The first stop is to visit a site where ancient human and animal footprints run alongside each other in the direction of the lake to escape a volcanic eruption. Then we visit the National buildings that suffered major damage in the earthquake of 1972. Roger de la Roche keeps a studio and classroom there as well as other artists and professors.

Galeria Peylaides has a nice collection of Armando Morales work and is alongside a bank that displays a fantastic tryp tik by Denis Nunez. Then out of the city into the mountains where Armando has his ranch style home and studio. His workspace is in the center of his home and the lives of his family carry-on around him.

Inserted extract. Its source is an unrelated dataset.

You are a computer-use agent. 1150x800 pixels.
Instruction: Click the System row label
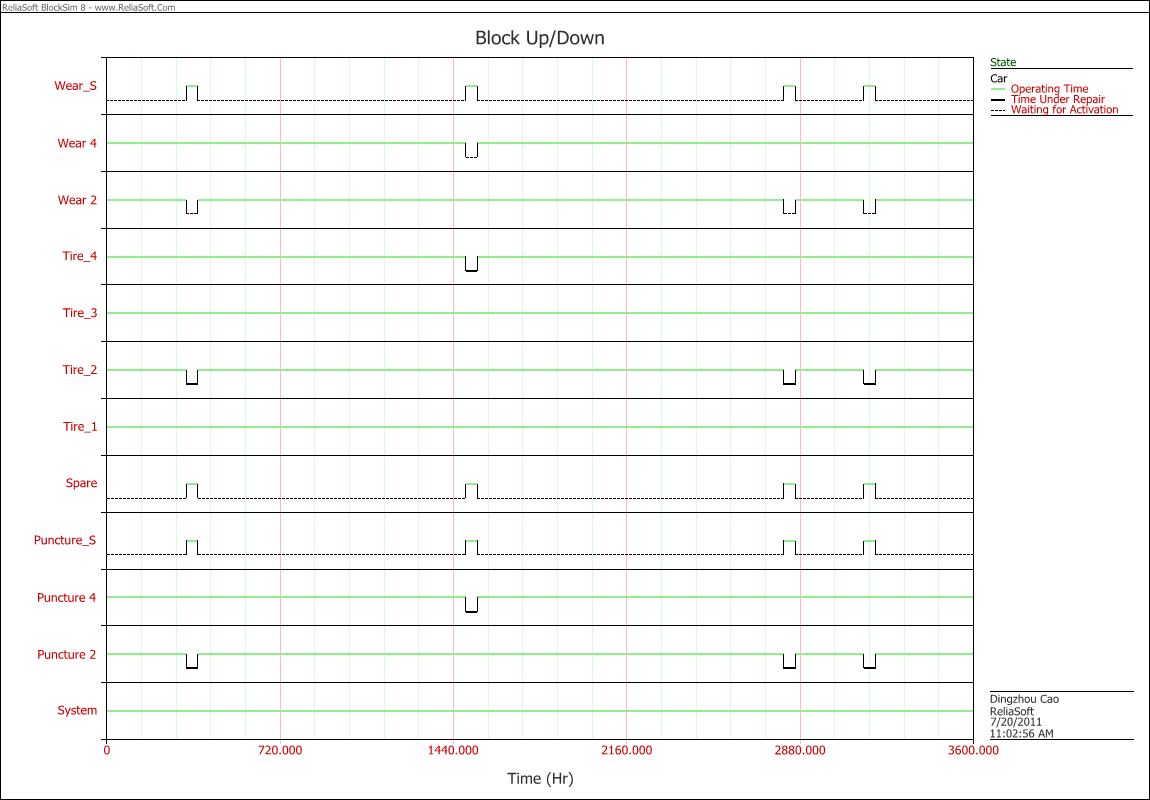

Armando’s indigenous style graces the walls and tables in sketches, watercolors, oils and pastels. His palette stays limited with earth shades. The bookshelves are full with interesting books about ancient cultures and art supplies. He tells me about his plans to rent a new space in Managua for artists to work and sell their pieces. He has since opened that cooperative and I will visit it on my next trip to Nicaragua.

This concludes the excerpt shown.